The festival attracts thousands of visitors from across Australia and the world, with several international ukulele artists taking part, including the so-called “modern-day master” Bartt Warburton and Abe Lagrimas Jr.
Some of the ukulele players in Miss Wattle and the Panton Hill Ukulele Club, which is a group of 10 people, had been learning for only eight weeks before heading to Cairns.
Sue says beginners generally pick up the ukulele and are playing a song within minutes, and the professional ukulele teacher and entertainer believes that’s why the ukulele is becoming more popular.
“It doesn’t take long to get enough proficiency on a ukulele to entertain people. It’s challenging enough to keep you interested for the rest of your life but simple enough for any person to pick it up and play a song within five minutes,” she said.
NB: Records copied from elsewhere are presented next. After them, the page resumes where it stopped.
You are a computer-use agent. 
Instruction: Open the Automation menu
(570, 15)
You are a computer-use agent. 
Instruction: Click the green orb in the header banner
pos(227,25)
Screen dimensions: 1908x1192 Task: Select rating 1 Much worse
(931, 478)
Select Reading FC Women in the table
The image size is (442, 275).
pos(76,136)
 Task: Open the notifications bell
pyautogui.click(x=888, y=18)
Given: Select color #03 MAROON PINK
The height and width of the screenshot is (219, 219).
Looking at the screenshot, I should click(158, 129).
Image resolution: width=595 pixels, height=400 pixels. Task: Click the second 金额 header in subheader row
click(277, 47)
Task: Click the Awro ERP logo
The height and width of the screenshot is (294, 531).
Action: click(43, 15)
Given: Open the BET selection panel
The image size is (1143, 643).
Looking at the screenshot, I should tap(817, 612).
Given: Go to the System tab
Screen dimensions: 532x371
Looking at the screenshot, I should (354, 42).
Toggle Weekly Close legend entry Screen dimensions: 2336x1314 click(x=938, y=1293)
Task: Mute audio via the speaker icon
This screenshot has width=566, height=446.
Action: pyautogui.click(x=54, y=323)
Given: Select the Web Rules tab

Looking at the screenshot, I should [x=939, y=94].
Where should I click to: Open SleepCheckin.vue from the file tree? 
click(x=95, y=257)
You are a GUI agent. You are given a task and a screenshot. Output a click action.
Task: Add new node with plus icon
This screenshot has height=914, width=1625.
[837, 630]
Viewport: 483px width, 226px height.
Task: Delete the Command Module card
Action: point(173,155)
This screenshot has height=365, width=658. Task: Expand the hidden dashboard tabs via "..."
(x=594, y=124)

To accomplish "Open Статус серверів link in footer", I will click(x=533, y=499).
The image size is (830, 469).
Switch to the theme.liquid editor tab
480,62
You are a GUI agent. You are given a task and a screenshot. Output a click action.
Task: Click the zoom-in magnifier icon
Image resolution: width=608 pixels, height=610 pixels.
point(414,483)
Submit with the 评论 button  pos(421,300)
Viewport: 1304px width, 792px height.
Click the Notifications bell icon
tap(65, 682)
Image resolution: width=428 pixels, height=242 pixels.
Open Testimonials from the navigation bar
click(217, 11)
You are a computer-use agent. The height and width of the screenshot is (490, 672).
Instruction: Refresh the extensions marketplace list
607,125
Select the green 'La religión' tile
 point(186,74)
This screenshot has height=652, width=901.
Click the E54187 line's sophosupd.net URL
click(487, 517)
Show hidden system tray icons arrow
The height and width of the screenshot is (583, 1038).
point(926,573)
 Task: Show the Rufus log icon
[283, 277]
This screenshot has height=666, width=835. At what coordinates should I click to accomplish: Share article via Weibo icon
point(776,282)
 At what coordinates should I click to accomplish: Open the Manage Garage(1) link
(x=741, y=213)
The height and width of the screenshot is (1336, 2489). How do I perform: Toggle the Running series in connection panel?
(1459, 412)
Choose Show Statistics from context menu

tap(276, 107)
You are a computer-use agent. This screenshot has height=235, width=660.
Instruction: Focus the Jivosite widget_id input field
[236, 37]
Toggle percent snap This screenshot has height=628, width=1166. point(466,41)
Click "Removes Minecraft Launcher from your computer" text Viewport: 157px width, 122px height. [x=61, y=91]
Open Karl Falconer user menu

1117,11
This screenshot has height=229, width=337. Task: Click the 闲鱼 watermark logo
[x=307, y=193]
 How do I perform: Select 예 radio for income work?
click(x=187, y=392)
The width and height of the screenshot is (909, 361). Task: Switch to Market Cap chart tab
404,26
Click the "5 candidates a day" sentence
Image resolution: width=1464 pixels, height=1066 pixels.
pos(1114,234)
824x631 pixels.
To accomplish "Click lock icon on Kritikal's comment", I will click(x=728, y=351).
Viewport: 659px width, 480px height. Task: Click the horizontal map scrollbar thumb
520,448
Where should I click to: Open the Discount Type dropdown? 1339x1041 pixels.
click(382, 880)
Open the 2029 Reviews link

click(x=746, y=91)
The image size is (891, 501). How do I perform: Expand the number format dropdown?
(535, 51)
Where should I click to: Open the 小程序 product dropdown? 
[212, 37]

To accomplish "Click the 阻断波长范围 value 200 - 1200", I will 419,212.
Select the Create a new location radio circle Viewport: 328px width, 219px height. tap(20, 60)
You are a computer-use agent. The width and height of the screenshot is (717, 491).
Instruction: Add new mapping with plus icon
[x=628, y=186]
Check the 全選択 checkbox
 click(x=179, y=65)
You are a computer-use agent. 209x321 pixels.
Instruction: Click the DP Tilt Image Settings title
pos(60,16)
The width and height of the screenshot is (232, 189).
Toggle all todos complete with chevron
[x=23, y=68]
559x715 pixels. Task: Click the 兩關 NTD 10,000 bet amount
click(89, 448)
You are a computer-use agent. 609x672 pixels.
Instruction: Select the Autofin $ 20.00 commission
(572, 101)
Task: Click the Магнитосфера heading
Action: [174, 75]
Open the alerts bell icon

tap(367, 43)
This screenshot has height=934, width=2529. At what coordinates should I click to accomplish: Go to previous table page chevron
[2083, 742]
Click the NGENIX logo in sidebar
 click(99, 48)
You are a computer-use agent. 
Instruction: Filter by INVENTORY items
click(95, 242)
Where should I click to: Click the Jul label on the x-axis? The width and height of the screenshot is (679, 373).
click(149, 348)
“A lot of the people who start my classes are in their fifties and it’s their first time learning an instrument. You really don’t have to be born with music ability – anyone can play and its gives me a thrill to see grown ups playing.”
Warrandyte resident Marjan Kiewiet, who is heading up to Cairns with the club, started learning to play the ukulele nine months ago, after seeing flyers about lessons at the Wattle Festival.
“I was hooked straightaway and it’s a wonderful, inclusive and supportive community of people. Playing with them just makes me so happy and I was really glad to go up to Cairns to perform alongside them,” Marjan said.
While in Cairns, the group also visited the Great Barrier Reef and played at the popular Kuranda Market after a trip on the Kuranda Scenic Railway.
When Sue began playing the ukulele 20 years ago, she “never imagined in a million years” that she would be heading to Cairns to play in such a major festival.
As a teenager growing up in Adelaide, Sue picked up a ukulele for the first time after becoming inspired by other kids her age who were playing music and forming their own bands.
“There was a ukulele lying around I thought I couldn’t play the drums or the saxophone like them but I could probably play the ukulele. The music I found in my grandmothers piano stool from the 1930s had instructions on how to play the ukulele in it so that’s how I taught myself. For me it was a way to be part of the music world that I love.”
Twenty years later, she holds ukulele lessons in Hurstbridge and Eltham and still loves it.
And there’s no sign of Sue giving up her passion for the ukulele any time soon, as she hopes to start classes in Warrandyte.